Home > Other > American Murder Houses > Page 8
American Murder Houses Page 8

by Steve Lehto


  ^ ^ ^

  The thirty-four-year-old music teacher, Gary Hinman, lived about thirty miles west of Los Angeles, in Topanga Canyon. Hinman was known to befriend strangers easily, especially other musicians. Somewhere along the line he met a group of hippies led by a man whose own musical aspirations had not come to fruition. The failed musician and leader of the group was Charles Manson.

  Charles Milles Manson was a small-time criminal who had come to California in the mid-1960s. Born in 1934, he had a rap sheet that involved auto theft, check forgery, and pimping by the time he got to California. Once there, he surrounded himself with people who believed that he was messianic and didn’t mind breaking the law for him. In the hippie culture of the time, it wasn’t hard for him to find followers. There were plenty of people who had drifted to San Francisco looking for answers, and drugs. Manson had plenty of both. He believed that the end of the world was nearing, and he explained to his followers that they would survive the coming apocalypse by following him. His Family members would do anything he asked of them and as time went by, the requests became more and more extreme. Manson’s philosophy has been dissected in many books and films and would be impossible to condense here. Suffice it to say that he became convinced that a race war was impending between blacks and whites in America. He was inspired by the song “Helter Skelter,” from the Beatles’ White Album, which he believed contained coded clues supporting his beliefs. The race war was imminent but needed a spark. One thing that might start the ball rolling, according to his way of thinking, would be a well-publicized murder of white people by some blacks. Manson thought he might be able to carry out a murder or two and make it look like the culprits were militant blacks.

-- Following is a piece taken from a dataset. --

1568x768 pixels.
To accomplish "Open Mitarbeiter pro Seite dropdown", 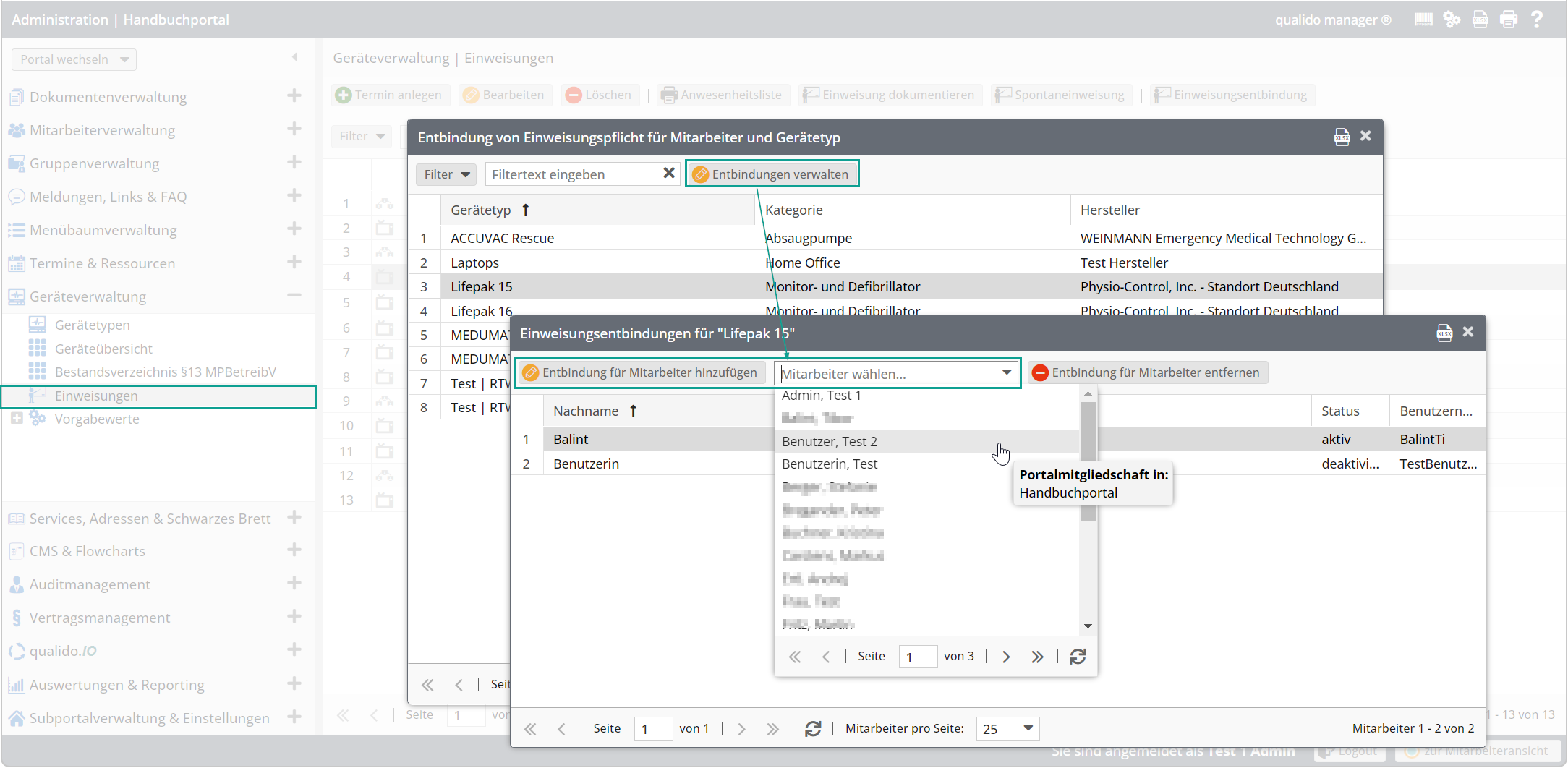I will coord(1028,729).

  The Manson Family did not actually have any regular income, and Manson and his followers managed to survive by seeking handouts when they could find them and stealing when they couldn’t. Sometimes they dealt drugs. Manson believed that a musician he knew, Gary Hinman, had come into a large inheritance. Manson asked a few of his disciples, Bobby Beausoleil, Mary Brunner, and Susan Atkins, to go to Hinman’s house and get the money from him. It didn’t matter how: They would ask for it first but if he didn’t give it to them willingly, they were to simply take it. Another story has also been given to explain why Hinman ran afoul of the Family. They claimed he had sold them some bad drugs, which they had in turn resold to a motorcycle gang in Los Angeles. When the gang members demanded their money back, the Family naturally felt they should get a refund from Hinman. Regardless of which reason Manson sent the Family members to Hinman’s, the thrust of their visit was clear: They wanted Hinman to give them money.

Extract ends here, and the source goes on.